Sott’acqua per tutti i gusti

Alle profondità da 1 a 10 metri nei fondali di San Domino si può visitare la Grotta delle Viole, semi-sommersa con pareti ricche di organismi marini come alghe rosse, margherite di mare, spugne e briozoi. Numerosi banchi di occhiate si aggirano all’ingresso, regalando un suggestivo saluto al visitatore. La grotta è visitabile a bordo di imbarcazioni idonee, in canoa o in snorkeling. A circa 14 metri di profondità davanti all’isola di Capraia è possibile osservare la statua di Padre Pio alta 3 metri, posizionata su un fondale sabbioso. Nelle vicinanze, il fondale roccioso poco profondo, è visitabile in snorkeling e in canoa. In alcune giornate la statua può essere vista già dalla superficie. A maggiore profondità (18-25 metri) nelle acque di Capraia, è possibile soffermarsi sul Pianoro delle cernie con fondale caratterizzato da grandi massi in cui è frequente incontrare cernie brune, ma anche corvine, dentici, saraghi e banchi di pesci che talvolta attirano barracuda, ricciole, e tonni. Il sito di immersione è visitabile con un brevetto di primo livello (nella parte superiore) o con uno di secondo livello. Nelle acque di un arcipelago non può mancare un relitto antico. Nel nostro caso, davanti al Cretaccio, ad una profondità di circa 33 metri, è possibile osservare il “Relitto delle piastre” risalente alla fine del XVIII secolo con diversi reperti, sette grandi ancore e un carico composto da migliaia di piastre in lega di metallo la cui funzione è ad oggi sconosciuta. Nei dintorni, una secca ricca di anfratti dove è possibile osservare murene, gronghi e scorfani. Il sito di immersione è visitabile con un brevetto di secondo livello. Ed infine, per i sub più preparati, davanti a San Domino, tra i 35 ed i 60 metri di profondità, si trova “Punto 55”. Una secca suggestiva e pullulante di vita marina, caratterizzata da un giardino di gorgonie e da colonie di falso corallo nero parassita delle gorgonie.

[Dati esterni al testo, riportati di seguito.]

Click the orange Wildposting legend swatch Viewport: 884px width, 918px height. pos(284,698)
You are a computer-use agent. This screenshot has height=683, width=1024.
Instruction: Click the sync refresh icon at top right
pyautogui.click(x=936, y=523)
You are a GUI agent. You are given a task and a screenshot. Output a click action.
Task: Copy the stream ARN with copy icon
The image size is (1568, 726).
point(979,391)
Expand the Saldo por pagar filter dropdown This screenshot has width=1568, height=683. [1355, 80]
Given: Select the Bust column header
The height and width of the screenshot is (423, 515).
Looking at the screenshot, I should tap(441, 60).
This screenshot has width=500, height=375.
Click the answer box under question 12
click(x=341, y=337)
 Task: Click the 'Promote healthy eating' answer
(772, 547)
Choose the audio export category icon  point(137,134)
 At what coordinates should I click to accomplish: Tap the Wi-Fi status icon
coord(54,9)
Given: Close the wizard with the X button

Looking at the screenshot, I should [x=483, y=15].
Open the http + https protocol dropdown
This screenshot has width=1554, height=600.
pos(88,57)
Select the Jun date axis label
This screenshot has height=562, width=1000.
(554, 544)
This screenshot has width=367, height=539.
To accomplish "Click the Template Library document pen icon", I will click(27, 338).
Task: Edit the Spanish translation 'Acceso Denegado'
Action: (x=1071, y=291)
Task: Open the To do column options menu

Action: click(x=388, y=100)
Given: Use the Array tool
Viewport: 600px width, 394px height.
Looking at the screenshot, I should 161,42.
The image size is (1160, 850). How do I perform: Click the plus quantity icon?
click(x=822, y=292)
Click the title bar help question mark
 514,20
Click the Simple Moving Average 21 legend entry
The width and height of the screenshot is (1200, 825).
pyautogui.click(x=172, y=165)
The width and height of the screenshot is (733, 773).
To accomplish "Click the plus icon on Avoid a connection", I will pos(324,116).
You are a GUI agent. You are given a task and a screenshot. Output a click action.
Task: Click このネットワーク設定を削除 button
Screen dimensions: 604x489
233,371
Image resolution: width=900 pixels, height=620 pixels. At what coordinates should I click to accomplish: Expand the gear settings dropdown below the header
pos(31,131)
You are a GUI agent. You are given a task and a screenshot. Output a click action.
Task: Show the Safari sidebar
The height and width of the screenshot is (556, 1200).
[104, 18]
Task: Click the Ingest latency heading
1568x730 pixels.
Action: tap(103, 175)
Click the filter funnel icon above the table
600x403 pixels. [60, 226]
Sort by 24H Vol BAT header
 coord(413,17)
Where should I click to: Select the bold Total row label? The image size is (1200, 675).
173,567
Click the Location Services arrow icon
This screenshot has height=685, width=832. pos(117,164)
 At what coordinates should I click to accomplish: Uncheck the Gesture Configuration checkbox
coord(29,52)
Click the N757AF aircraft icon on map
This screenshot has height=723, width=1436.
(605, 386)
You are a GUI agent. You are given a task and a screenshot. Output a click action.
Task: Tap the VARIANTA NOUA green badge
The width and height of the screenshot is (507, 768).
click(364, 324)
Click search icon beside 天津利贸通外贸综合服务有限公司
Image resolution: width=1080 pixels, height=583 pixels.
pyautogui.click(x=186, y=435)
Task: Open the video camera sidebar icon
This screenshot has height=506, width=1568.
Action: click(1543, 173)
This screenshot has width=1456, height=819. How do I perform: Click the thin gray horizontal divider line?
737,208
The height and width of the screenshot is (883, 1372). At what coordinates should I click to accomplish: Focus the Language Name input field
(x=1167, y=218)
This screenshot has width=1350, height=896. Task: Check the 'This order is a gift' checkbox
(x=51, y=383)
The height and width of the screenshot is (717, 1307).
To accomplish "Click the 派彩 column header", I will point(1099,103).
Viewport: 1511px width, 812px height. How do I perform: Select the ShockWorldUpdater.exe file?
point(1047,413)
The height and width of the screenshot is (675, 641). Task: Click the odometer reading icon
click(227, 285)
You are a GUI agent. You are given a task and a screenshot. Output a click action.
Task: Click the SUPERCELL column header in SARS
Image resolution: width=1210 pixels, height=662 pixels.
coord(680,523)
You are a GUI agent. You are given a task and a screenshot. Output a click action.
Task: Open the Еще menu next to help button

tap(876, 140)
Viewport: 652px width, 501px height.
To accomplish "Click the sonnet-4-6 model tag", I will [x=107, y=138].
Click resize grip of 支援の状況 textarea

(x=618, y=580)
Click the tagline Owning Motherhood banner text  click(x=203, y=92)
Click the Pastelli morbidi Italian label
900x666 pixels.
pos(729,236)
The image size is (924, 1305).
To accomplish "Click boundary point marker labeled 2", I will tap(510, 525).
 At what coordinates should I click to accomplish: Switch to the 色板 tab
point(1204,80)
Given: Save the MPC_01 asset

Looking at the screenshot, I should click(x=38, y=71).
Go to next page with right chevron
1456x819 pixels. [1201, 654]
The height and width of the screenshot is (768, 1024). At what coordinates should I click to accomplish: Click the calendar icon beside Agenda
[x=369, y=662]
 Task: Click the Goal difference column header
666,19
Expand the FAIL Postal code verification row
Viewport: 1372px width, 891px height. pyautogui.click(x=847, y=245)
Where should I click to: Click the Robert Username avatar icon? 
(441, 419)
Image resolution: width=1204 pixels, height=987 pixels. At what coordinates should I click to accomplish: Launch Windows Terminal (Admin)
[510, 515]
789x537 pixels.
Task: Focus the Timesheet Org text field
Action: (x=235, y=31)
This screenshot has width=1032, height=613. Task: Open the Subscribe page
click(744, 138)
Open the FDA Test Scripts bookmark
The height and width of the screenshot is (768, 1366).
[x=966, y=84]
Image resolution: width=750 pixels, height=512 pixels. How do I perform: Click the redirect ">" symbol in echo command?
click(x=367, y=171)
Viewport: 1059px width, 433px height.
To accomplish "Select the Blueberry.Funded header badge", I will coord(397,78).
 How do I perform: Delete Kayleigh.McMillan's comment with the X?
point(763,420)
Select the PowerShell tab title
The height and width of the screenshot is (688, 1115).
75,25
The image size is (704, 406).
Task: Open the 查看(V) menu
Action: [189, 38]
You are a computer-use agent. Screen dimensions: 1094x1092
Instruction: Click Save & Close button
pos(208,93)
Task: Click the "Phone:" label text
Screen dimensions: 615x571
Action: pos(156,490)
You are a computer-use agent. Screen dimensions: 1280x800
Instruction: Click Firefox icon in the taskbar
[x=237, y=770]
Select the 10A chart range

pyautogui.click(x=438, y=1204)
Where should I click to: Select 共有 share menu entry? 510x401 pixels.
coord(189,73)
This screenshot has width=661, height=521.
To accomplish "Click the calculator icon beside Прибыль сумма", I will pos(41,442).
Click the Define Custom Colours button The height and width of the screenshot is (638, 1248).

Colonia di corallo nero Anthipatella subpinnata (Foto Flavio Oliva)

Nella foresta di coralli neri

A circa 60 metri di profondità, come abbiamo detto, sono presenti alcune delle 800 colonie di corallo nero. Il sito di immersione è visitabile con un brevetto di secondo livello e, nella parte più profonda, con un brevetto tecnico. Giovanni Chimienti, che ci ha guidati fin qui, non smette di ricordare come «proteggere questi ambienti vuol dire proteggere tutta la biodiversità associata, sia quella che conosciamo sia quella che ancora non conosciamo. Trovo affascinanti i coralli neri anche perché sono tra gli animali più longevi del pianeta: nel Mediterraneo è stata ritrovata una colonia di corallo di oltre 2100 anni. I coralli neri hanno ritmi di crescita estremamente lenti che li rendono fragili. È davvero importante la salvaguardia di questi habitat antichi e preziosissimi». Spiega anche che «il corallo nero è bianco sott’acqua. Il colore nero è dovuto allo scheletro del corallo: è nero per la proteina antipatina che, rendendolo duro e allo stesso tempo elastico, evita a queste strutture di spezzarsi».